Comparison with International Studies
International studies demonstrate comparable trends, although absolute prevalence rates vary depending on population characteristics and referral patterns. A study from Western Kenya involving peri- and postmenopausal women reported endometrial hyperplasia in 11.3% and carcinoma in 19.2% of cases (10). While the prevalence of hyperplasia was similar to the present study, the markedly higher carcinoma rate likely reflects delayed presentation and limited access to early diagnostic services in that setting. In contrast, the carcinoma prevalence of 7.3% in the present study suggests comparatively earlier evaluation and detection.

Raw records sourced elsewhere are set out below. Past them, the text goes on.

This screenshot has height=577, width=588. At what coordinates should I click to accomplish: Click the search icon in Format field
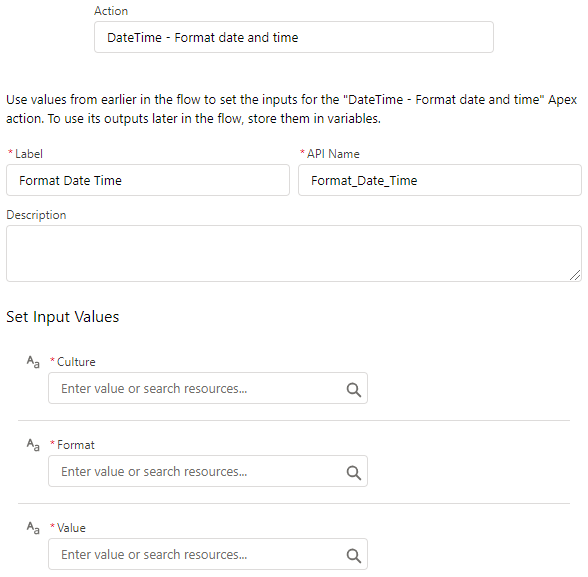[x=354, y=473]
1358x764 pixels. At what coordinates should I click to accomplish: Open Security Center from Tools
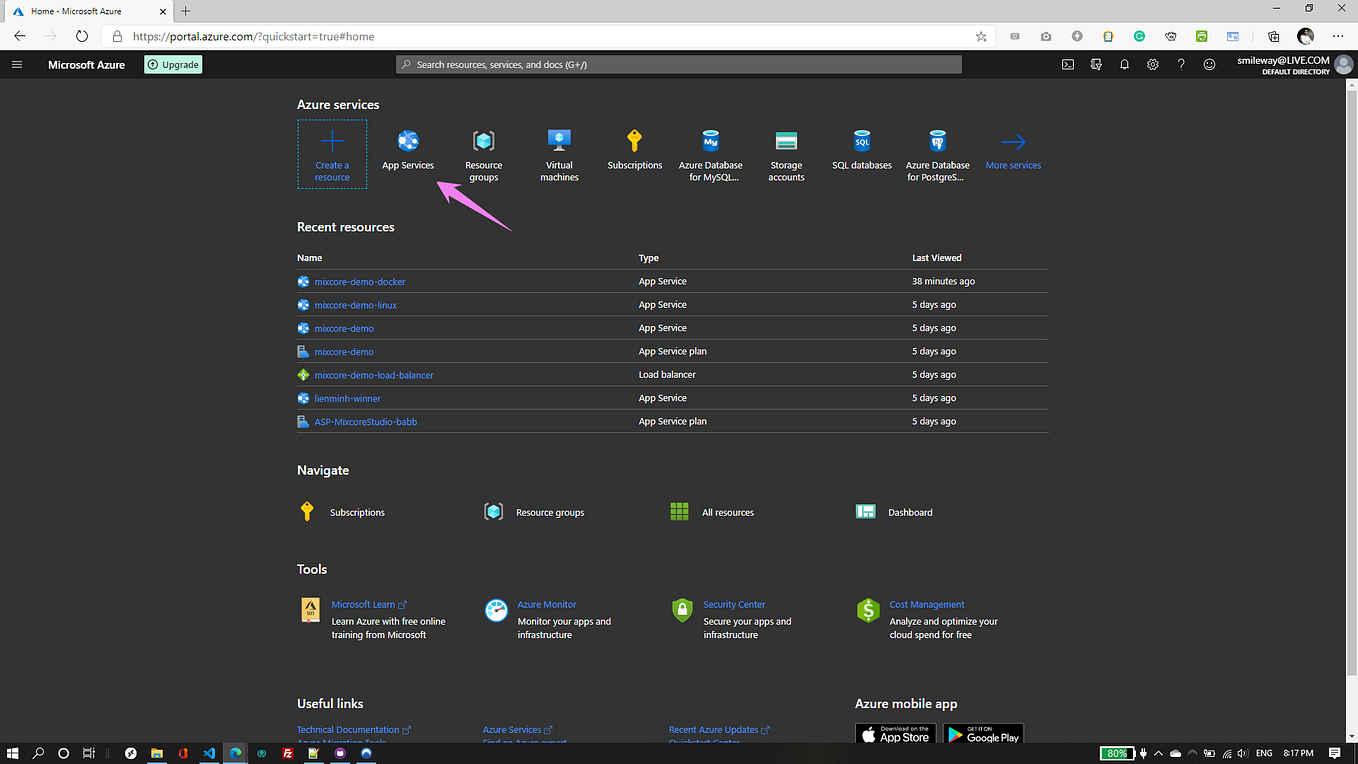(734, 604)
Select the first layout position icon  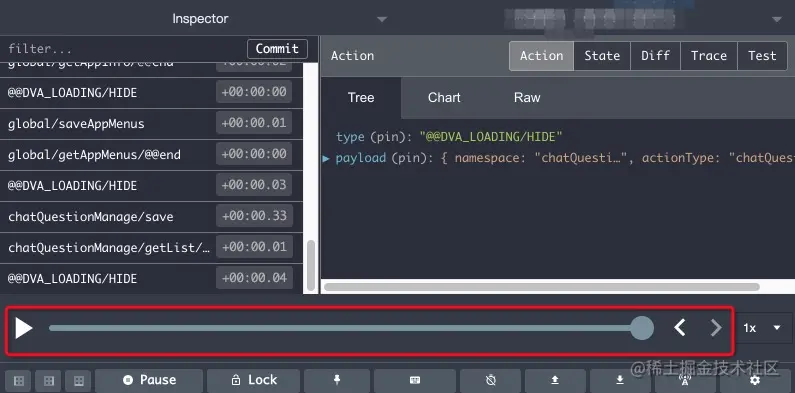click(x=19, y=380)
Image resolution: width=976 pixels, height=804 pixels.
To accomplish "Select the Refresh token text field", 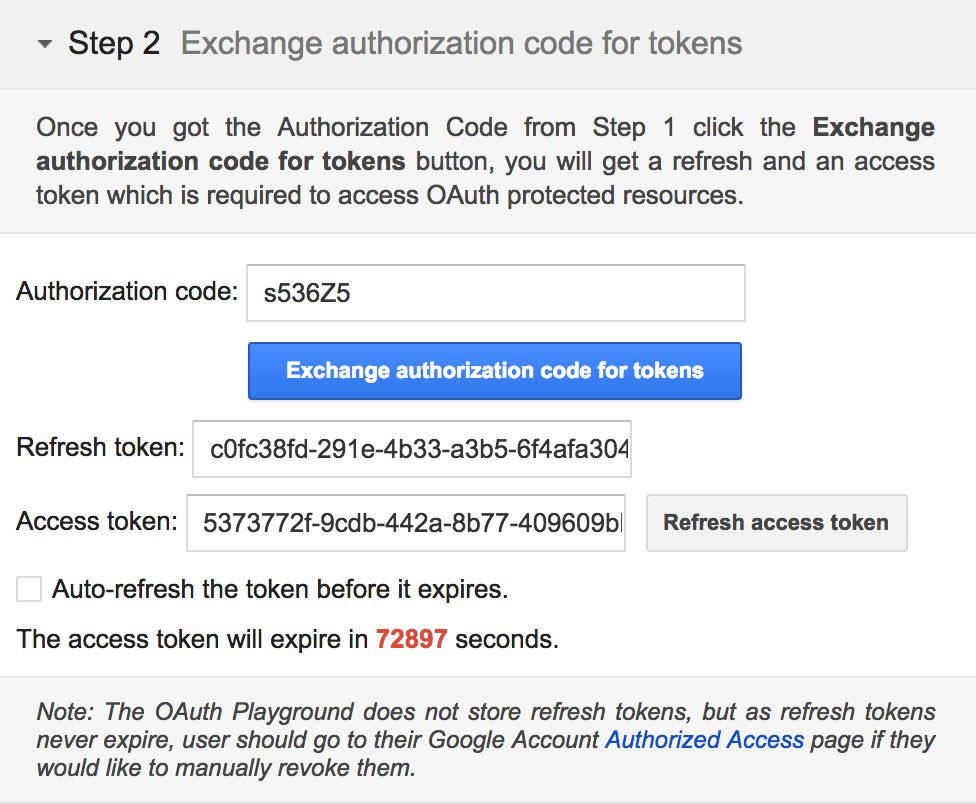I will [x=411, y=449].
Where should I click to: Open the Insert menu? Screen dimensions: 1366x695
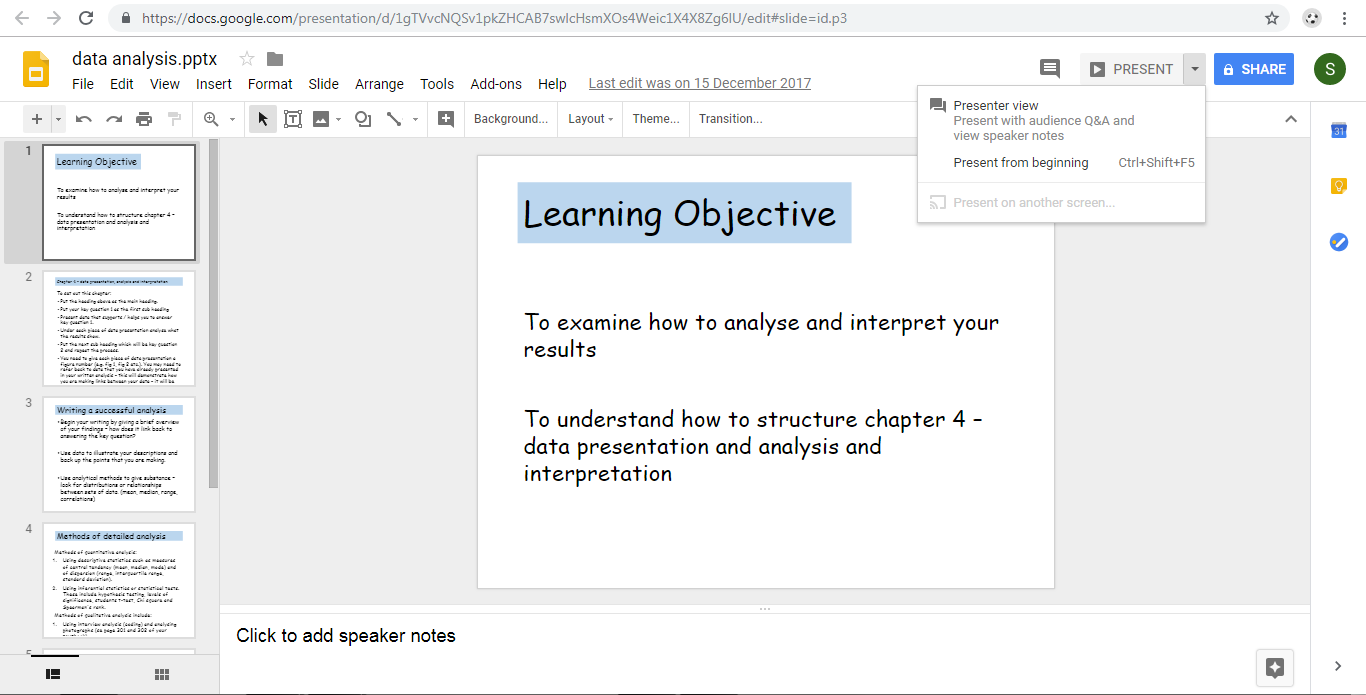pos(214,84)
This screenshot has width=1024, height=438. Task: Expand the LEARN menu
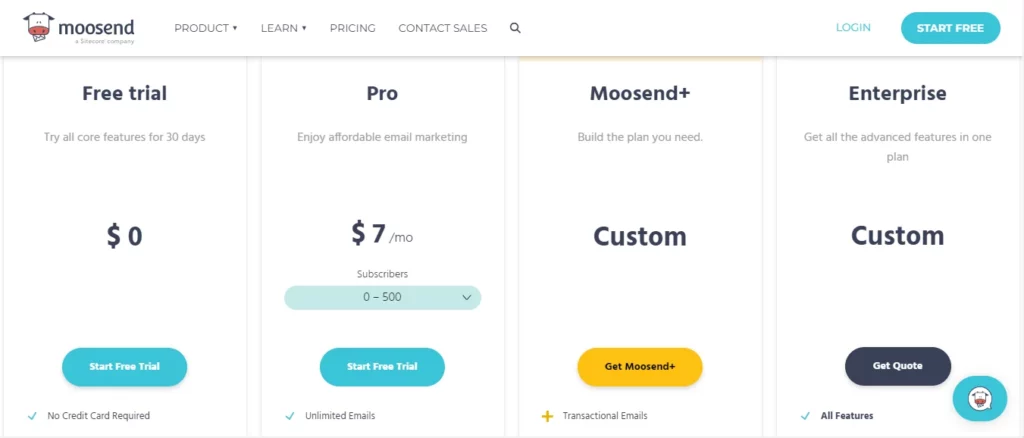pos(283,28)
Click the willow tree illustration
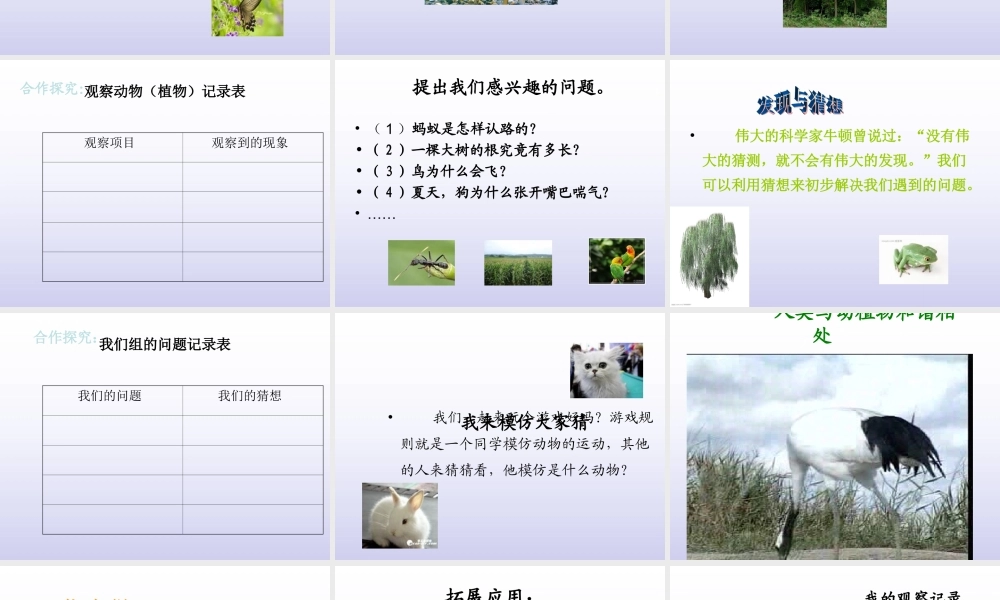Image resolution: width=1000 pixels, height=600 pixels. 709,256

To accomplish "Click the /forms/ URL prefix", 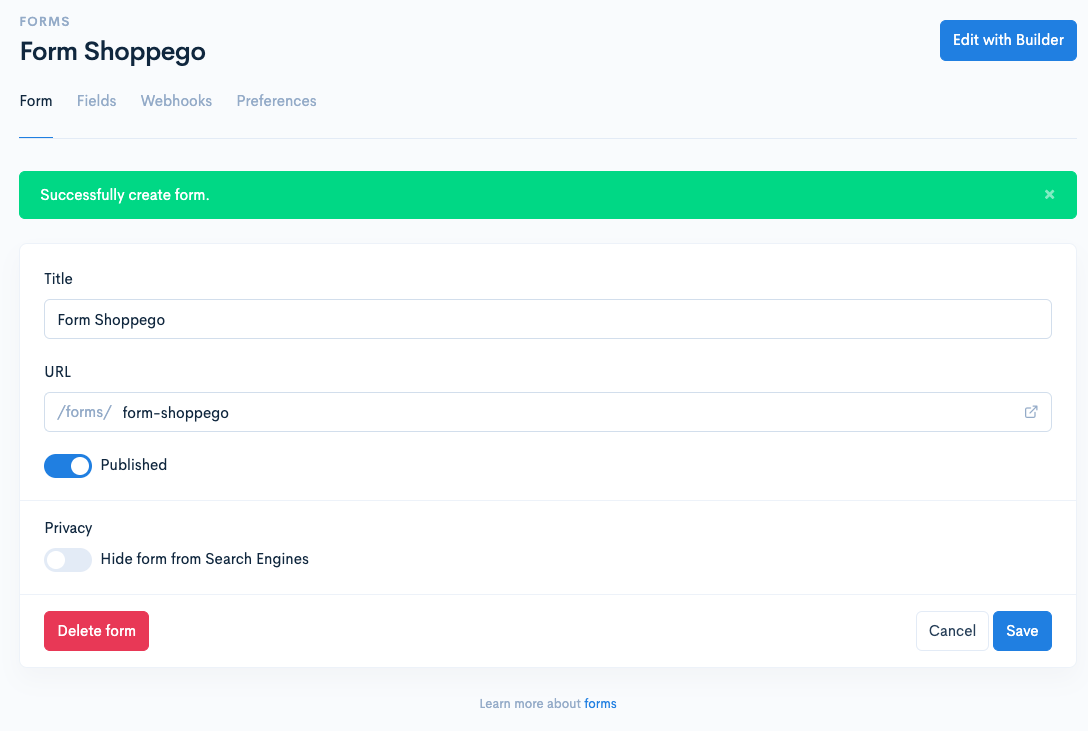I will pos(84,412).

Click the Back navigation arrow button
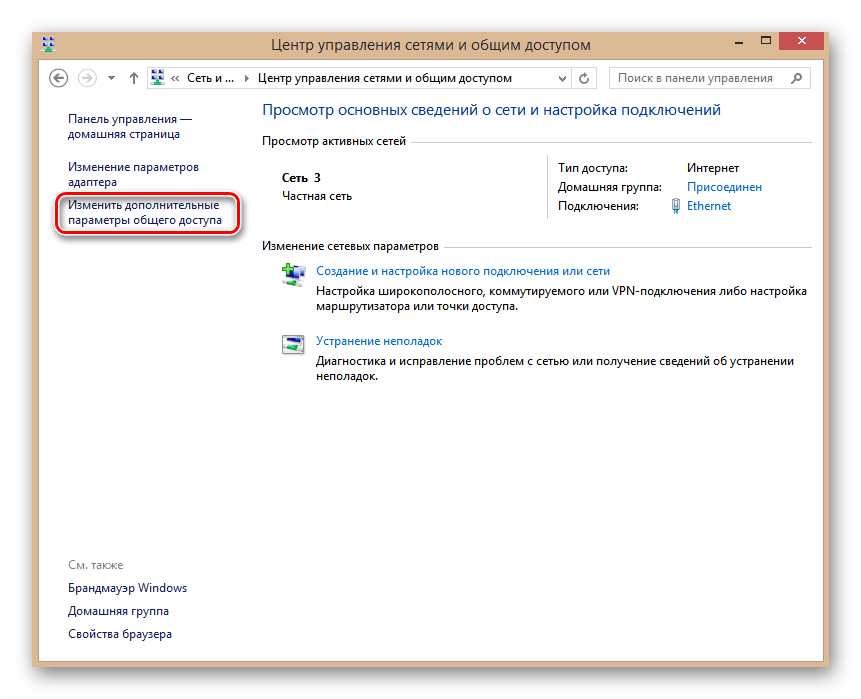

Husain et al., in a large 13-year retrospective study from Saudi Arabia, reported endometrial hyperplasia in approximately 12% and carcinoma in 5–6% of women with AUB (11). These findings are closely aligned with the present study, particularly in the postmenopausal subgroup, suggesting that despite geographic and ethnic differences, the fundamental relationship between menopausal status and endometrial pathology remains consistent.
The findings of the present study have important clinical implications. First, they reinforce that while perimenopausal AUB is often benign, a non-negligible proportion of women harbor premalignant or malignant lesions, justifying a low threshold for endometrial biopsy in this age group. Second, the higher prevalence of hyperplasia and carcinoma among postmenopausal women with bleeding strongly supports current recommendations that all cases of postmenopausal bleeding warrant endometrial evaluation.
CONCLUSION
The present study demonstrates that abnormal uterine bleeding in peri- and postmenopausal women encompasses a wide histopathological spectrum, ranging from functional endometrial changes to premalignant and malignant lesions. In perimenopausal women, the majority of cases were associated with benign or hormonally mediated patterns; however, a significant proportion showed endometrial hyperplasia and a small but notable incidence of carcinoma, indicating that clinically important pathology may be present even in this age group. Postmenopausal women exhibited a higher prevalence of endometrial hyperplasia and carcinoma, reinforcing postmenopausal bleeding as a high-risk symptom requiring prompt evaluation. The occurrence of inadequate samples, particularly among postmenopausal women, highlights the need for repeat or alternative sampling techniques when initial biopsies are inconclusive. Overall, endometrial biopsy proved to be a valuable and practical diagnostic tool for early detection and appropriate management of endometrial pathology.